In 1977, Marc moved his daughter Marie-Josèphe and his son-in-law Bernard Mollard to the estate. The domain then took the name of Domaine Marc Morey et Fils and together they grew the domain and position it on international markets. In 1981, Marc and Madeleine retired while remaining very attached to their domain. In 1997, Bernard created a small trading company: SARL Domaine Marc Morey which bought grape must and aged its wines in an independent cellar on the estate, which allowed them to complete the wine list.

In 2002, the estate grew further with the construction of the storage cellar under the farmyard, it is customary to say that "in this area each generation has built its cellar"; today Bernard is officially retired, yet he is still very present with his wife and daughter Sabine who joined them in 2003. Sabine has been in charge of the viticulture and winemaking with her father’s guidance, since she started working on the estate.

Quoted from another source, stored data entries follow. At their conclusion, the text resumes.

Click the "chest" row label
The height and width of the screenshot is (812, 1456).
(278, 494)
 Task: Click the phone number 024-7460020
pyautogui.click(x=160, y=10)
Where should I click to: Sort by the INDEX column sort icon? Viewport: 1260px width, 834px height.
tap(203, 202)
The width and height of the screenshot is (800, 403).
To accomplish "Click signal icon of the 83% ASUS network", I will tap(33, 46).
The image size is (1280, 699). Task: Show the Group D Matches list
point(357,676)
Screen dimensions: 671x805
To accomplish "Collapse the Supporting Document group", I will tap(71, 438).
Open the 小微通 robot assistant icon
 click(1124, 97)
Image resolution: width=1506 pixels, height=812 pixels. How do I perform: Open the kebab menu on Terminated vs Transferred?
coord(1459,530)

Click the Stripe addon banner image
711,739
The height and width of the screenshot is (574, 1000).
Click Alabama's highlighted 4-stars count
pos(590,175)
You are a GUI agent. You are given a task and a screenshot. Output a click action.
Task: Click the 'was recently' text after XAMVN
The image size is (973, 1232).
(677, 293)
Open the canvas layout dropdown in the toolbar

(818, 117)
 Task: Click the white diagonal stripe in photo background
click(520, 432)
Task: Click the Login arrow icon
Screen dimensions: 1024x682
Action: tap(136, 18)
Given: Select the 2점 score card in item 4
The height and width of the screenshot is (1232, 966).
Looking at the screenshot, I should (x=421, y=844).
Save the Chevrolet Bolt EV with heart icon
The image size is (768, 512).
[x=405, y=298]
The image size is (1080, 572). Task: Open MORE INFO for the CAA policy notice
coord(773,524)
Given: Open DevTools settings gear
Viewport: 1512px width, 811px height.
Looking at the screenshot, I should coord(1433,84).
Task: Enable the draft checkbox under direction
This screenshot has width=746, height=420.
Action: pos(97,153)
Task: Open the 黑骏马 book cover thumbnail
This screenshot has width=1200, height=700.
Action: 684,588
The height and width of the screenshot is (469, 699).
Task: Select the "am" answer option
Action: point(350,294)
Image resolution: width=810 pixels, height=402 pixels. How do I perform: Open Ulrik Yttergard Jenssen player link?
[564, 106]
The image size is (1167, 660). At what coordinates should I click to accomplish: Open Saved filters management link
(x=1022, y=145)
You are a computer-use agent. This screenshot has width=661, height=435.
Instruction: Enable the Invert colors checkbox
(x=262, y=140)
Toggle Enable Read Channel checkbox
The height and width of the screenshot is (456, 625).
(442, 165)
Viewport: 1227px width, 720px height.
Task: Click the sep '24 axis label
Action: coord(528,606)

The vines are pruned in simple guyot or cordon de Royat; disbudding is severe for optimum yield, green work is rigorous, leaf stripping of red plots is systematic. The soil is worked throughout the year.
For several years, the domain has entered into a rational control process, the treatments are positioned at the best times and only if they are absolutely necessary. Respect for the environment is an important element to take into consideration.
The vinifications are flexible, adapted to each vintage, the aging on lees lasts 10 months for the white wines and 15 months for the red wines with 25 to 30% new barrels to allow a better expression of the terroirs. The filtrations are gentle and depend on the clarity of the wines.

The estate's wines play on finesse, freshness and minerality, more than opulence.

A note from Alex Dale:
Domaine Marc Morey is one of my incontestable favourite white wine producers in Burgundy (they make 90% white, 10% red). From its so-called ‘lowly’ Rully, to its St. Aubin 1er Cru at altitude, and from across its broad spectrum of Village and Premier Cru vineyards, covering the most famous parcels in Chassagne-Montrachet (plus a top Premier Cru from Puligny-Montrachet), this Domaine makes consistently brilliant and age-worthy white Burgundy. Marc Morey’s Grand-daughter Sabine is the current generation running the Domaine. Splitting her time equally between vineyard and cellar she has taken the wines to a level even her inspirational father Bernard marvels at. Although the Domaine also owns and produces a fabulous Batard-Montrachet Grand Cru, their most iconic wine is the Chassagne-Montrachet Premier Cru En Virondot. They own 95% of this entire Appellation and produce 100% of it (as their neighbour who owns the bottom edge of the vineyard doesn’t make wine). 2017 is an electric vintage for white Burgundy, full of energy and zest, capable of ageing beautifully. This vineyard lies at the very top western edge of the hillside behind Chassagne, below the tree line and at the same contour level as the marble quarries which surround it. Its roots sinking into the limestone soil and marble beneath, bestowing on this wine the purity and minerality so unique to this village and to great white Burgundy in fact. Nothing in the world tastes like this nor ages with as much grace and vitality, gaining in complexity as it does, well into the decades that shadow it.